**** Dataset content ****

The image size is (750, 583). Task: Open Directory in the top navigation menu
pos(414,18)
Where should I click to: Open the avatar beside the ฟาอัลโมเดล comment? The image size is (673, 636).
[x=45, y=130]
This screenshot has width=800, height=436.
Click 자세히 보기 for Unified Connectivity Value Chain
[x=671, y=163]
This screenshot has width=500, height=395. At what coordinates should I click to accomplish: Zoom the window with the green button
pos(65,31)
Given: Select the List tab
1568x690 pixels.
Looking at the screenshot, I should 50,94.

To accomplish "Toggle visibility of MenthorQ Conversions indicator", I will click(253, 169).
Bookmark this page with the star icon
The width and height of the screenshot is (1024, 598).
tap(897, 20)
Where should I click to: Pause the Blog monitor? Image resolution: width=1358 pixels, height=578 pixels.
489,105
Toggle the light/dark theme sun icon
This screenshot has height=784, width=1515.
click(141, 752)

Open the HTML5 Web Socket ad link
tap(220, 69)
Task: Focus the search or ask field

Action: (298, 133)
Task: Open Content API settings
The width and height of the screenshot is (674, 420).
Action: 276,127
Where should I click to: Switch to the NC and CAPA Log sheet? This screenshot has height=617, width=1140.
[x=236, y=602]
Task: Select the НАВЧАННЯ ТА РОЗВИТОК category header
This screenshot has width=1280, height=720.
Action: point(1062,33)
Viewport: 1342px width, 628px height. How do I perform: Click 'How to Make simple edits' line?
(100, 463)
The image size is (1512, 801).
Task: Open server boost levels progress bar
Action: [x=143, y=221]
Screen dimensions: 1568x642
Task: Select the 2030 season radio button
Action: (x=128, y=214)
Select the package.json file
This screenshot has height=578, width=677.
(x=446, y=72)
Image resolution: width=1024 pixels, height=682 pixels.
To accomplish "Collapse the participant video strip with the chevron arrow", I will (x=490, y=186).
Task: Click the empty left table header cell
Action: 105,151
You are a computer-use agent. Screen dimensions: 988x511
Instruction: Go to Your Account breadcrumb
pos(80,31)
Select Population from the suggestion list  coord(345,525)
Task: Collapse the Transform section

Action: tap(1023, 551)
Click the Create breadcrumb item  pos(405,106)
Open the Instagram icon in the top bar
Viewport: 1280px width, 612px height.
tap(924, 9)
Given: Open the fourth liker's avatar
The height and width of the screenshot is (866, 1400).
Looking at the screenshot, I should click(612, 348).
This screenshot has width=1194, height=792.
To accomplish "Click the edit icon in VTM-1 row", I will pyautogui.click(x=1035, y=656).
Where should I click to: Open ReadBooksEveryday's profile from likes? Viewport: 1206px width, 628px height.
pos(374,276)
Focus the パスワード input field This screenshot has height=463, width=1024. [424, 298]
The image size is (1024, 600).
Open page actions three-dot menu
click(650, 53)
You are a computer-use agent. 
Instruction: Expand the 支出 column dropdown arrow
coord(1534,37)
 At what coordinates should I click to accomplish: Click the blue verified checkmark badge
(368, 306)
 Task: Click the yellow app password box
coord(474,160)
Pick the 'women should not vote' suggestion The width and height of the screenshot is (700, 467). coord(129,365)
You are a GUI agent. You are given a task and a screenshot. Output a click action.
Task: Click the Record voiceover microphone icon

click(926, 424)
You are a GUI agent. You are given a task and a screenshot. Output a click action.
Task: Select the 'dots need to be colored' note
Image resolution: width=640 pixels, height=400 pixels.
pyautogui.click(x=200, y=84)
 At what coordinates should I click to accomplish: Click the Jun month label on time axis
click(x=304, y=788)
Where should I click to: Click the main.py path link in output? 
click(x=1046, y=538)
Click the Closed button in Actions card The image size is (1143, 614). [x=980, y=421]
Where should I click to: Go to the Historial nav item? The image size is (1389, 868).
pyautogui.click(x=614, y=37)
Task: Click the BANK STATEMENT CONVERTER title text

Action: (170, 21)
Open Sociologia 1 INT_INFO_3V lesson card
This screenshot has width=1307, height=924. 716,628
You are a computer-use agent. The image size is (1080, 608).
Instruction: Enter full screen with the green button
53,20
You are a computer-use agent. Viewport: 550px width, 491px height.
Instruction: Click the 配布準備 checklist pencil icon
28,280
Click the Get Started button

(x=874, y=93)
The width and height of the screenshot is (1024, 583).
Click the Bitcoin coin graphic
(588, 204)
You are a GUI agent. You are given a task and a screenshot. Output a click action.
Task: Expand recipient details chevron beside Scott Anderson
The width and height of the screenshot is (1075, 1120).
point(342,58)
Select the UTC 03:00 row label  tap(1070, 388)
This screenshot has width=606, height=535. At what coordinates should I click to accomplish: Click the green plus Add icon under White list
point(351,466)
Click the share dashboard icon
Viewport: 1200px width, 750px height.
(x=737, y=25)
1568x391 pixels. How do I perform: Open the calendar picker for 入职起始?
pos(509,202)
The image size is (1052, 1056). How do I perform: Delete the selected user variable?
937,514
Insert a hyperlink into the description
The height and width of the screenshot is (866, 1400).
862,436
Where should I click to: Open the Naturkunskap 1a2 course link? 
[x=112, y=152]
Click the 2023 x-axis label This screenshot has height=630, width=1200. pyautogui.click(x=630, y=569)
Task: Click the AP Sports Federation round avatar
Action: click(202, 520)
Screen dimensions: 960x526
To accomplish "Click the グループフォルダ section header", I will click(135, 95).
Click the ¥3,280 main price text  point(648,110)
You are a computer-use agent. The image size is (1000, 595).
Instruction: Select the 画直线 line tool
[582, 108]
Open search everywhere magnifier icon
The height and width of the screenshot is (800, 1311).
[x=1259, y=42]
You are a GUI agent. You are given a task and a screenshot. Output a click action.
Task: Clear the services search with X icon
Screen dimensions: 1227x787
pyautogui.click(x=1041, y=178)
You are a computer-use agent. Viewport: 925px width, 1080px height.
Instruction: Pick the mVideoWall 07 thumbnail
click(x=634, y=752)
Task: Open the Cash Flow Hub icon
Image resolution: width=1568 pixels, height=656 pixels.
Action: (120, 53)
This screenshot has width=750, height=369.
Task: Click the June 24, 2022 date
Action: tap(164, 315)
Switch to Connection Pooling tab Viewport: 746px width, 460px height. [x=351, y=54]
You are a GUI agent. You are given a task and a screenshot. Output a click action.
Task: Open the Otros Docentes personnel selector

****

Show all lines in the preceding material that have "computer" in them.

You are a computer-use agent. Screen dimensions: 988x511
You are a computer-use agent. 
You are a computer-use agent. The image size is (1080, 608).
You are a computer-use agent. Viewport: 550px width, 491px height.
You are a computer-use agent. The image size is (1000, 595).
You are a computer-use agent. Viewport: 925px width, 1080px height.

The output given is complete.